More blue shiny stuff (it's been the month of blue shiny stuff in my mailbox.) With as many Bryan Anderson cards as I've been accumulating, lately, I really hope he gets some playing time this season. Er... just, uh, not too much... only when Yadi needs to rest.

I have no idea where this came from, but it looks amazing. It's some sort of joint venture between Upper Deck and Kodak to commemorate a certain achievement. This took the Sportflics idea to the next level, using something like 20-25 frames to illustrate a Big Mac swing instead of the usual 2 or 3.

And finally, here's a gem of a card of my all-time favorite player. Sure, it's a "manu-patch", but it's a good looking one of The Wizard. Topps, are you taking notes? If you absolutely have to do something like this, think about doing it this way.

Sunday, January 30, 2011

Million Card Giveaway Last Ditch Effort

I made a last ditch grab for some 2010 Topps Update packs in an attempt to get some of those pesky codes that expire very, very soon. After the second code I entered turned into a special autographed card of a Hall of Famer, I knew it could only be downhill from there. And it was. I traded my way into a couple of late '60s Cardinals cards that I will probably have shipped, even though it's not really worth it. Other than that, I'm stuck with cards from 1979, 1980 and a 1985 Berra Father-and-Son card. Yikes. Steve Kemp here was my first redemption of the day, with a Thurman Munson code that came from a hobby pack. One of the local shops has hobby packs for $1.75, which seems to be fairly reasonable. I actually pulled a Black parallel from one of the packs today, which I'm going to send on to a Red Sox collector.

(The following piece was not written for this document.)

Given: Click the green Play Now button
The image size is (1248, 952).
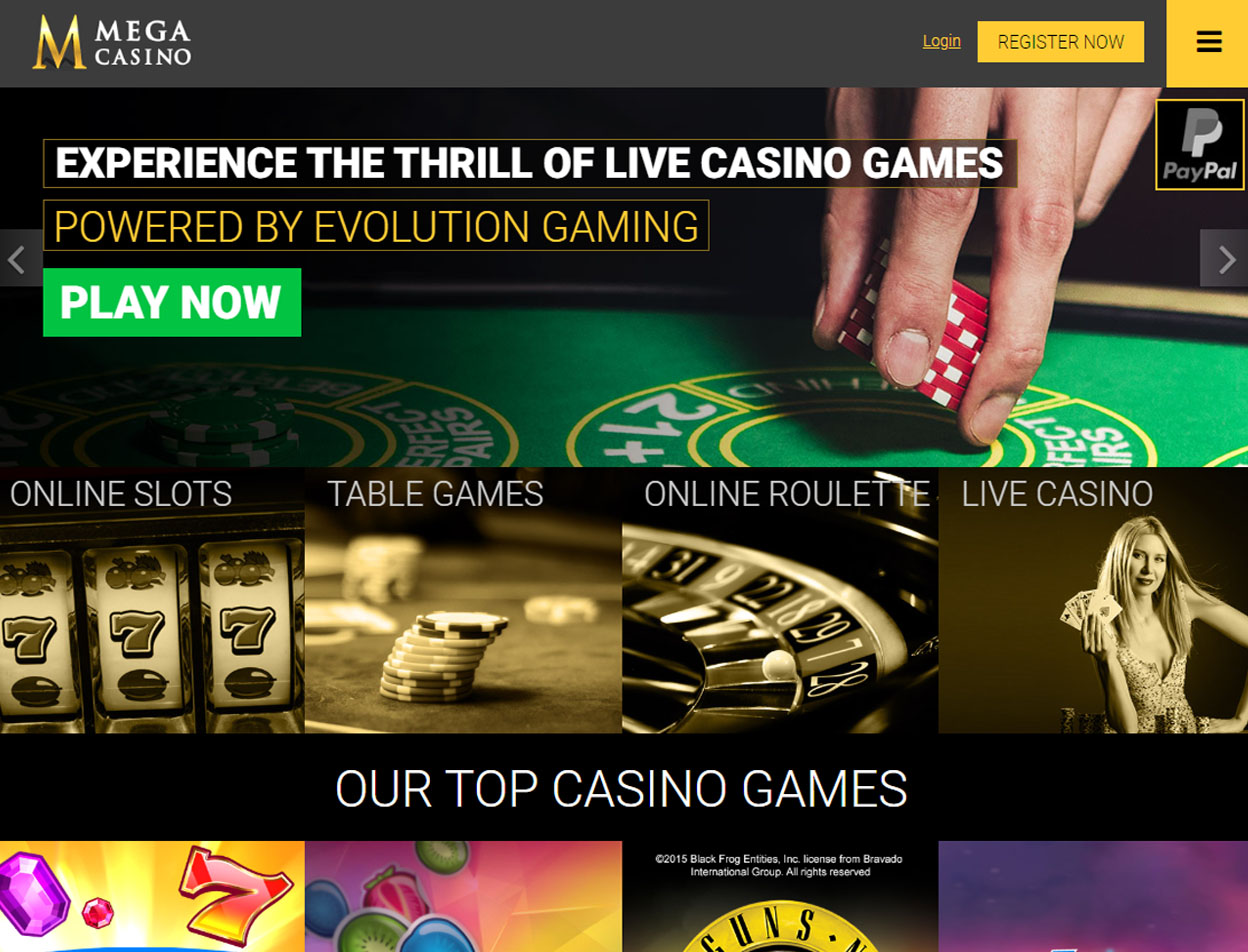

My second code of the day resulted in this. Nice. This was an Ichiro code in one of those 7.99 blister packs at Target that includes a bonus code card. Either I was hax0red!$$!!111 as the kids say (do they say that anymore?) or someone figured out how to read the code card through the blister pack. Or... shenanigans.

Code 3, courtesy of Mickey Mantle, came from one of the retail packs in the blister pack itself. I guess I'd be pleased if I was a Tigers fan, but there's no way I'd get these puppies shipped. If anyone out there has any interesting Cardinals cards sitting in their queue that you don't plan on claiming, please let me know.

Also, I do have some ToppsTown codes if anyone is into that. Let me know and I'll scan them for you.

Thursday, January 27, 2011

Airbrushed Fridays: 1988 Topps #660

Is half of the '88 Topps set actually airbrushed? It's not like this set is exactly new to me, but I don't seem to remember how lousy a lot of these cards were. And here I just thought they were extremely cheap.

Rick Reuschel was a largely unheralded MLB lifer, logging 20 seasons in the bigs as #2 type starting right-hander. He was a three-time All-Star, two-time Gold Glover and won 20 games for the Cubs back in 1977. Overall, he went on to rack up more than 2000 strikeouts and held down a stylish 3.37 career ERA. Not bad, Mr. Reuschel. Had he spent more time with the Yankees and less time with, say, the Pirates and Cubs, Rick Reuschel might have one day found himself in the Hall of Fame.

Why did Topps airbrush Rick's photo? Reuschel had only started 8 games (in 9 appearances) with the Giants at the time this set was produced after he came over in a late August trade with Pittsburgh.

What's wrong with this picture, anyway? The extreme close-up look of this photo unfortunately does little to hide the doctoring on his cap, particularly the all-telling intricate SF logo. Intricate cap logos are just hard to freehand, guys.

If you are interested in obtaining a card featured here, please send me an e-mail. If you have a card you would like to nominate for Airbrushed Fridays, please get in touch as well. I will require that I am able to see the card in person, either on loan or as a donation, so that I can examine the card and experience it in all its cruddiness.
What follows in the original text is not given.